Exercise directions:
When copying the data, keep every line exactly the same.

[Stored items]

****

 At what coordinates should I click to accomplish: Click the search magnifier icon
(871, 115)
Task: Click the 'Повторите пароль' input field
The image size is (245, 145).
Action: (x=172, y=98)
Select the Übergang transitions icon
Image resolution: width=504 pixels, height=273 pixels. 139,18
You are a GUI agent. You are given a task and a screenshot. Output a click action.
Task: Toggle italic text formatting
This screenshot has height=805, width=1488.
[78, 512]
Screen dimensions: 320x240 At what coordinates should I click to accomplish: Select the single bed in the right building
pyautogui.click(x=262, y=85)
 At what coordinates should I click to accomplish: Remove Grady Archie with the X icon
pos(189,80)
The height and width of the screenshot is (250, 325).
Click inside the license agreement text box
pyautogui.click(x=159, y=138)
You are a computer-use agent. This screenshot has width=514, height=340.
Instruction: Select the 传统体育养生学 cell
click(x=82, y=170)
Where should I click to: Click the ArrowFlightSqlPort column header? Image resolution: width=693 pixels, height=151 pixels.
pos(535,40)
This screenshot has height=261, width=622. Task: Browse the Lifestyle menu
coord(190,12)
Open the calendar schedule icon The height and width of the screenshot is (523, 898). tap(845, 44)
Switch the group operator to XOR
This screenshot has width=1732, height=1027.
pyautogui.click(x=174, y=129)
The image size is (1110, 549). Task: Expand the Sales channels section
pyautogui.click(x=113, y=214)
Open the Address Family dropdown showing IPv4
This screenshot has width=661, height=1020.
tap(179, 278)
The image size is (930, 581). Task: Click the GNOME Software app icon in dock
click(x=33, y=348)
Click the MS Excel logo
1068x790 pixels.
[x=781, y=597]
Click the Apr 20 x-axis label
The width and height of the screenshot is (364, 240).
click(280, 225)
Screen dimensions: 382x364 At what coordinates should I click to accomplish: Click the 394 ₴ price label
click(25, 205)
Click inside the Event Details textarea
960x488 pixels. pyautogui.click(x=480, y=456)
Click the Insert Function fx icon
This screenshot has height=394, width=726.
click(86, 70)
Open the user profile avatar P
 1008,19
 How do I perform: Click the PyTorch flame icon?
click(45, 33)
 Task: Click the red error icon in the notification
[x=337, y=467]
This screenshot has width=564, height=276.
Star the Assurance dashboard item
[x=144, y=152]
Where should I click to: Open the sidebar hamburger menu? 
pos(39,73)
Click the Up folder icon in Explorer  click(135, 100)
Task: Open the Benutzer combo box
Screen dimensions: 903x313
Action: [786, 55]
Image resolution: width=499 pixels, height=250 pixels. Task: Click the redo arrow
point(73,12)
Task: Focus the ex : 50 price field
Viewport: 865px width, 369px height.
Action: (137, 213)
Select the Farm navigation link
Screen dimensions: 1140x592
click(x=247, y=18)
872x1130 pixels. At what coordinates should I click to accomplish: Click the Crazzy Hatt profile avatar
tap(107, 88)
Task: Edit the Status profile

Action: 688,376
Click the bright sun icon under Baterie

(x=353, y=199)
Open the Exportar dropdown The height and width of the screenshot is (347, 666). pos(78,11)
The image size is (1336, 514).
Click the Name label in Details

****

Your response:
 At what coordinates should I click to accomplish: Click the search magnifier icon
(871, 115)
Task: Click the 'Повторите пароль' input field
The image size is (245, 145).
Action: (x=172, y=98)
Select the Übergang transitions icon
Image resolution: width=504 pixels, height=273 pixels. 139,18
You are a GUI agent. You are given a task and a screenshot. Output a click action.
Task: Toggle italic text formatting
This screenshot has height=805, width=1488.
[78, 512]
Screen dimensions: 320x240 At what coordinates should I click to accomplish: Select the single bed in the right building
pyautogui.click(x=262, y=85)
 At what coordinates should I click to accomplish: Remove Grady Archie with the X icon
pos(189,80)
The height and width of the screenshot is (250, 325).
Click inside the license agreement text box
pyautogui.click(x=159, y=138)
You are a computer-use agent. This screenshot has width=514, height=340.
Instruction: Select the 传统体育养生学 cell
click(x=82, y=170)
Where should I click to: Click the ArrowFlightSqlPort column header? Image resolution: width=693 pixels, height=151 pixels.
pos(535,40)
This screenshot has height=261, width=622. Task: Browse the Lifestyle menu
coord(190,12)
Open the calendar schedule icon The height and width of the screenshot is (523, 898). tap(845, 44)
Switch the group operator to XOR
This screenshot has width=1732, height=1027.
pyautogui.click(x=174, y=129)
The image size is (1110, 549). Task: Expand the Sales channels section
pyautogui.click(x=113, y=214)
Open the Address Family dropdown showing IPv4
This screenshot has width=661, height=1020.
tap(179, 278)
The image size is (930, 581). Task: Click the GNOME Software app icon in dock
click(x=33, y=348)
Click the MS Excel logo
1068x790 pixels.
[x=781, y=597]
Click the Apr 20 x-axis label
The width and height of the screenshot is (364, 240).
click(280, 225)
Screen dimensions: 382x364 At what coordinates should I click to accomplish: Click the 394 ₴ price label
click(25, 205)
Click inside the Event Details textarea
960x488 pixels. pyautogui.click(x=480, y=456)
Click the Insert Function fx icon
This screenshot has height=394, width=726.
click(86, 70)
Open the user profile avatar P
 1008,19
 How do I perform: Click the PyTorch flame icon?
click(45, 33)
 Task: Click the red error icon in the notification
[x=337, y=467]
This screenshot has width=564, height=276.
Star the Assurance dashboard item
[x=144, y=152]
Where should I click to: Open the sidebar hamburger menu? 
pos(39,73)
Click the Up folder icon in Explorer  click(135, 100)
Task: Open the Benutzer combo box
Screen dimensions: 903x313
Action: [786, 55]
Image resolution: width=499 pixels, height=250 pixels. Task: Click the redo arrow
point(73,12)
Task: Focus the ex : 50 price field
Viewport: 865px width, 369px height.
Action: (137, 213)
Select the Farm navigation link
Screen dimensions: 1140x592
click(x=247, y=18)
872x1130 pixels. At what coordinates should I click to accomplish: Click the Crazzy Hatt profile avatar
tap(107, 88)
Task: Edit the Status profile

Action: 688,376
Click the bright sun icon under Baterie

(x=353, y=199)
Open the Exportar dropdown The height and width of the screenshot is (347, 666). pos(78,11)
The image size is (1336, 514).
Click the Name label in Details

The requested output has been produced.